GMA 7 television reported that four who survived the murders allegedly tagged the governors of Maguindanao and ARMM in the killings. The four are now in the custody of the Mangudadatus, political rivals of the Ampatuans.

The Union of Peoples’ Lawyers in Mindanao condemned the brutal killings and identified the slain lawyers as Concepcion Brizuela and Cynthia Oquendo, both members of the group.

“This barbaric mass murder not only indicates the early onset of preelection violence, but, also shows that the culture of impunity clearly pervades with the existence of warlord-maintained private armies that have long been tolerated by the government, past and present. Considering their proximity to the present occupants of Malacañang, these warlords, as well as their henchmen, certainly believe that they can get away with cold-blooded mass murder.”

“It is doubly condemnable that among the latest victims were journalists and lawyers, who have been in the line of fire because of their commitment to their respective profession. Sadly, the names of Attorney Brizuela and Attorney Oquendo will be added to the long list of victims of extrajudicial killings under the [Arroyo] administration,” the group said also on Tuesday.

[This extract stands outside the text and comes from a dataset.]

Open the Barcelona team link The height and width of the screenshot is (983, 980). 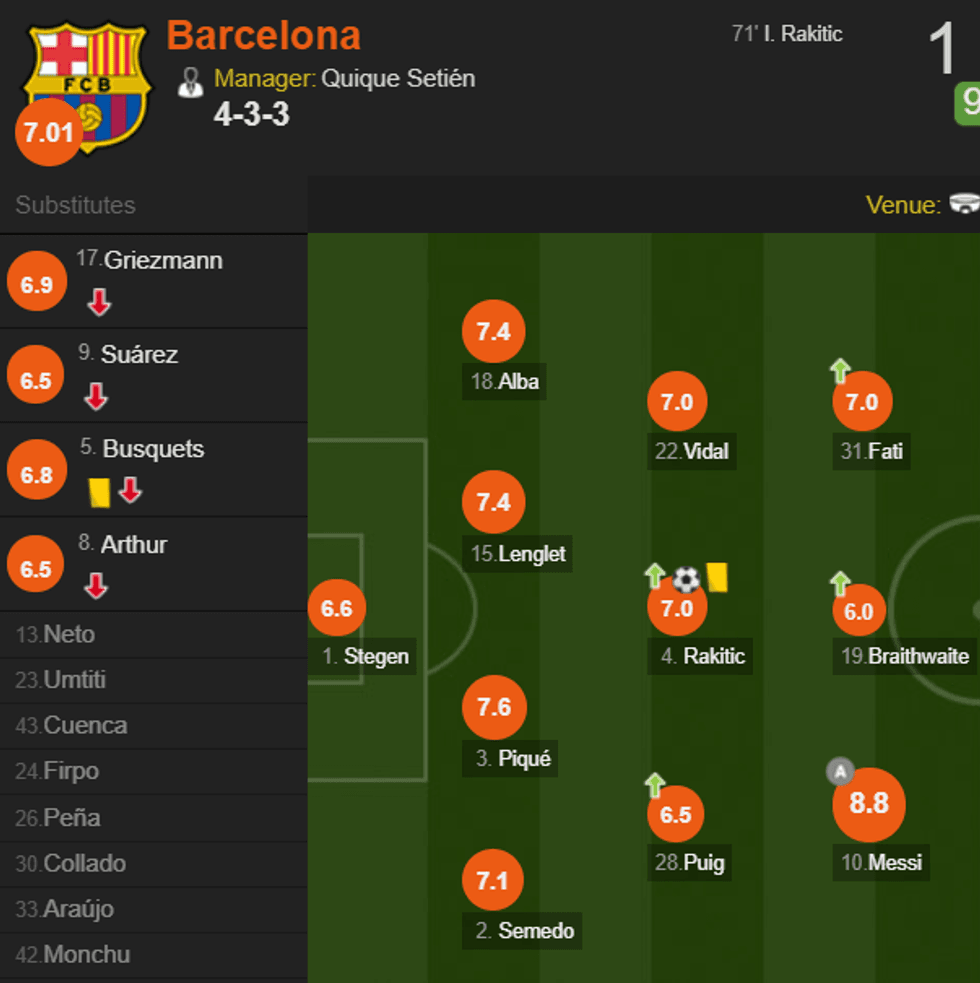point(263,36)
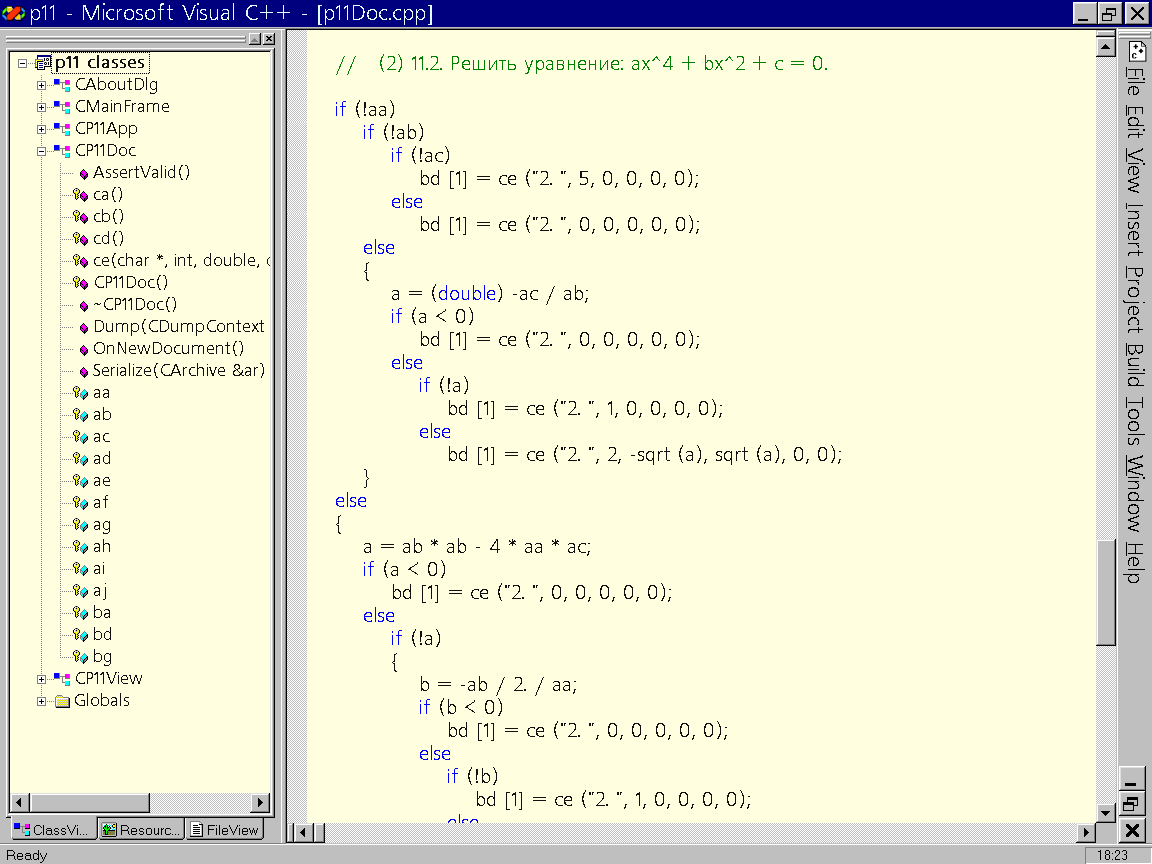The height and width of the screenshot is (864, 1152).
Task: Click the CAboutDlg class icon
Action: click(61, 85)
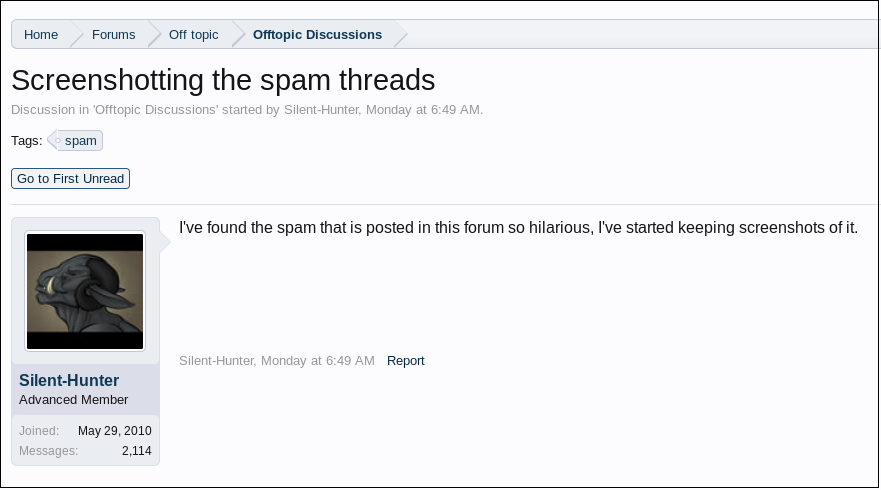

The National Union of Journalists of the Philippines chapter in Zamboanga City, also in Mindanao, branded the killings of the journalists as barbaric and condemned the murderers.

“Words fail to convey the enormous condemnation we heap upon this barbaric deed and its barbarous perpetrators, whose descent into moral monstrosity has no parallel in Mindanao’s troubled history,” it said in a statement also on Tuesday.

“We ask the government to swiftly arrest and punish the perpetrators of this mass murder. Although the Ampatuan clan said to be behind this mass murder are known to be her political henchmen and running dogs in Central Mindanao, President Gloria Arroyo should not and must not a la Pontius Pilate let this one more heinous atrocity pass into history without the deserved punishment to the killers and redress to their victims as well as to their injured, scandalized communities. Without such a categorical closure, we in Mindanao will continue to bleed and suffer from this systemic culture of violence and death. With hope, we say, God forbid,” the group added.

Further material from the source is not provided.